**TRAVAIL À EFFECTUER**
Renommez « tigre de papier » en « colosse aux pieds d’argile » dans la partie du texte sur l’armée algérienne qui s’ouvre sur les mots contenant « Ce constat de » et se referme sur « routes d’approvisionnement clandestines. », puis recopiez cette partie.

**TEXTE FOURNI**
Depuis des décennies, l’armée algérienne demeure la colonne vertébrale du régime: hypertrophiée, suréquipée, mais mystérieuse et jalouse de son image. Beaucoup la présentent comme puissante, incontournable au Sahel, influente sur les équilibres régionaux. Izambard et Gastineau, dans leur enquête fouillée publiée chez Albin Michel en novembre 2025, s’emploient à démonter pièce par pièce cette fiction d’État.
2016. Nous sommes dans un bureau feutré du siège du néo-parti En Marche à Paris. Emmanuel Macron n’est encore que candidat. Il organise une réunion confidentielle où sont conviés, entre autres, Xavier Driencourt, ambassadeur de France à Alger (2008-2012 et 2017-2020), Jean-Noël Barrot à l’époque conseiller diplomatique de la Ville de Paris, et un jeune officier de l’armée française promis à une trajectoire fulgurante dans les services de renseignements: Paul Soler. Le thème du jour est l’Algérie et le Sahel. Cette rencontre tourne très vite à la séance de vérité. Alors que les diplomates évoquent la puissance supposée de l’armée algérienne, son influence au Sahel et le rôle central qu’Alger s’attribue, Soler s’exprime à son tour et balaie tout le décor. Il regarde ses interlocuteurs, sourit, et lâche: «L’armée du pays est un tigre de papier. Non seulement Alger n’est pas capable d’intervenir à l’extérieur de ses frontières, mais elle peine déjà à le faire à l’intérieur, dans son grand Sud. Le reste n’est que littérature.»
Ce constat de l’armée française résume l’écart immense entre l’ornement de puissance militaire que l’Algérie projette et la réalité opérationnelle observée par les spécialistes. Et l’image du «tigre de papier» claque comme un verdict. Elle annule des décennies de communication officielle, des parades militaires coûteuses, des acquisitions d’armement comme gages de modernité. Surtout, elle révèle ce que la plupart des renseignements en Occident savent pertinemment: l’armée algérienne n’a ni la flexibilité, ni l’entraînement, ni la capacité logistique pour intervenir dans un environnement extérieur. Elle peine même à sécuriser ses régions méridionales, vaste zone où s’entremêlent trafics, implantations terroristes, milices transfrontalières et routes d’approvisionnement clandestines.

**DONNÉES DE TRAVAIL**
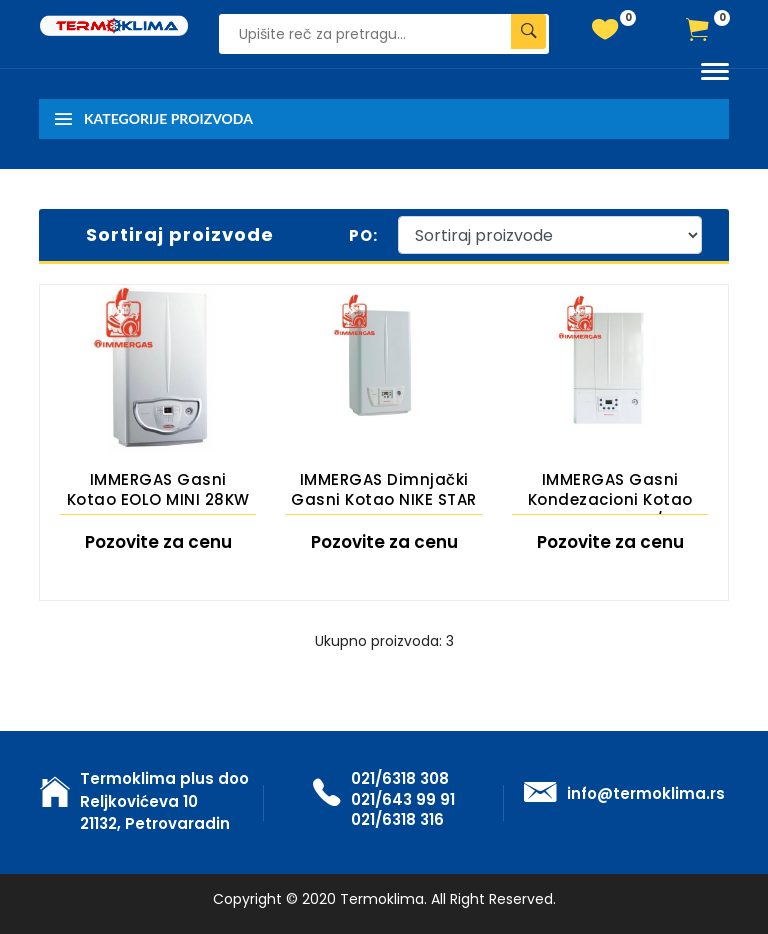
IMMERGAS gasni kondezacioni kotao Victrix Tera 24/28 (610, 492)
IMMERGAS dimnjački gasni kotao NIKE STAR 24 (384, 492)
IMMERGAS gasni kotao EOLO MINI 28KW (158, 489)
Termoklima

**RÉPONSE ATTENDUE**
Ce constat de l’armée française résume l’écart immense entre l’ornement de puissance militaire que l’Algérie projette et la réalité opérationnelle observée par les spécialistes. Et l’image du «colosse aux pieds d’argile» claque comme un verdict. Elle annule des décennies de communication officielle, des parades militaires coûteuses, des acquisitions d’armement comme gages de modernité. Surtout, elle révèle ce que la plupart des renseignements en Occident savent pertinemment: l’armée algérienne n’a ni la flexibilité, ni l’entraînement, ni la capacité logistique pour intervenir dans un environnement extérieur. Elle peine même à sécuriser ses régions méridionales, vaste zone où s’entremêlent trafics, implantations terroristes, milices transfrontalières et routes d’approvisionnement clandestines.